• _QUESTIONS TO ANSWER_
a) In the thread on selective noise inference, write out the passage starting with "Let us know" and going on through "time to implement.", replacing "modeling code" with "inference code".
b) List every column name in the header row of the table in the thread on selective noise inference.

• _SELECTED EXTRACT_
■ ■ ■ ■

Selective noise inference for some observations in field experiment
nwrim opened this issue · 16 comments
Hi! We are a group of social scientists trying to use Bayesian optimizations in our experiment. We are running optimization in a complete field experiment, which means that there are some cases where we are only able to attain a very small number of observations for certain parameters. This means that we cannot get a good estimate of SEM (bootstrapping will give us SEM=0, naturally). Therefore, the data we input to the Ax experiment might look something like this (all arbitrary numbers):
arm_name | metric_name | mean | sem | trial_index | n | |
---|---|---|---|---|---|---|
0 | 0_0 | score | 6.51 | 0.94 | 0 | 4 |
1 | 0_1 | score | 7.33 | 0.55 | 0 | 4 |
2 | 0_2 | score | 6.94 | 0.53 | 0 | 3 |
3 | 0_3 | score | 9.42 | 0.91 | 0 | 2 |
4 | 0_4 | score | 3.91 | 0 | 0 | 1 |
5 | 0_5 | score | 2.50 | 0 | 0 | 1 |
We were wondering if Ax takes account of the fact that SEM being 0 when n=1 does not mean that we are fully confident that we have the right value. If it does not, what is the best way to proceed? More generally, what can we do when we are relatively less confident about the value of some values for some parameters?
We know that we can incorporate unknown variance by putting in np.nan, but it looks like we can't put it selectively for certain parameters that we are not confident about - when we tried, it raises this error:
ValueError: Mix of known and unknown variances indicates valuation function errors. Variances should all be specified, or none should be.
Let us know if anything is unclear, and thank you so much in advance!
So one could technically try to infer a noise level selectively for some observations, but that would require changes pretty deep down in the modeling code and would take some time to implement.
To get you off the ground, would it be reasonable to assume that the observation noise is (approximately) homoskedastic (independent of the treatment)? This may be first-order correct if the variance across subjects dominates the noise. In that case, could you impute the sem like sem_4 = sqrt(n_1/1) * sem_1
?
Unfortunately, the noise might be heteroskedastic, so the way you suggested might not work for our case (but I would have to talk with my co-workers). Also, another question we had was whether it would be reasonable to put in a value for n
when we don't supply a value for the sem
(if we decide that we would like to not supply variance for any of the values). Could you give us some insight on this issue too?

■ ■ ■ ■

• _GIVEN INFORMATION_
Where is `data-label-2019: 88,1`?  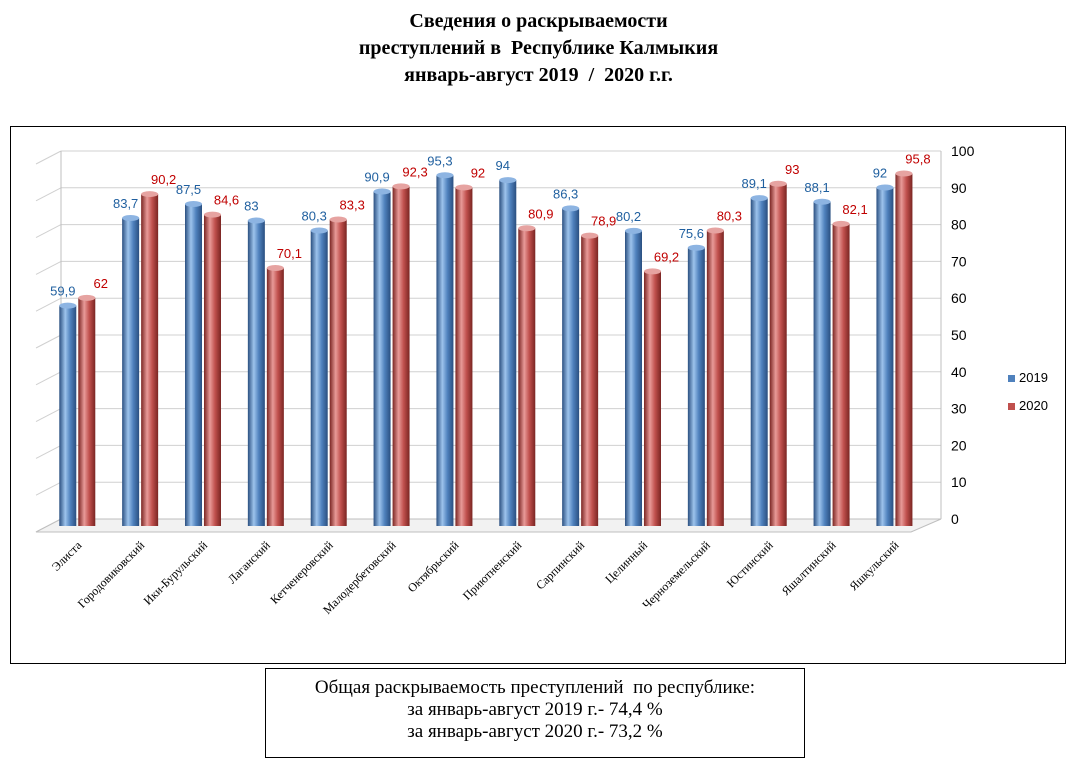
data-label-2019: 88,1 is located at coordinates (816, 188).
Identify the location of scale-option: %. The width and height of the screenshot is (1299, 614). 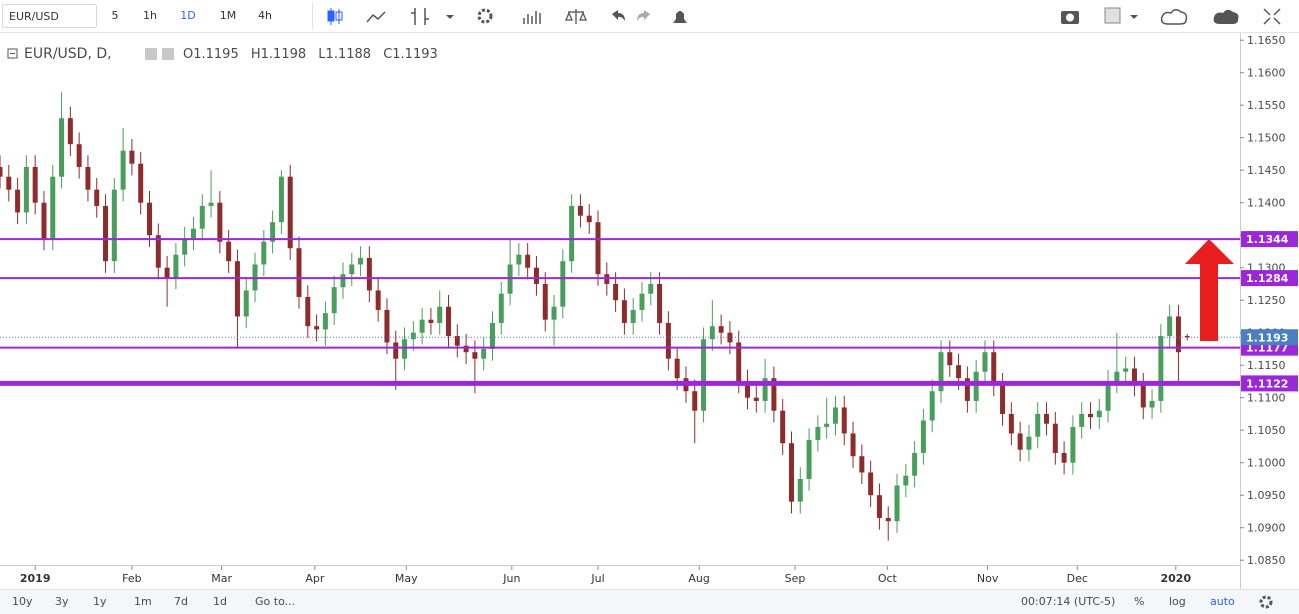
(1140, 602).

■ ■ ■ ■

• _SOLUTION SET_
a)
Let us know if anything is unclear, and thank you so much in advance!
So one could technically try to infer a noise level selectively for some observations, but that would require changes pretty deep down in the inference code and would take some time to implement.

b) arm_name, metric_name, mean, sem, trial_index, n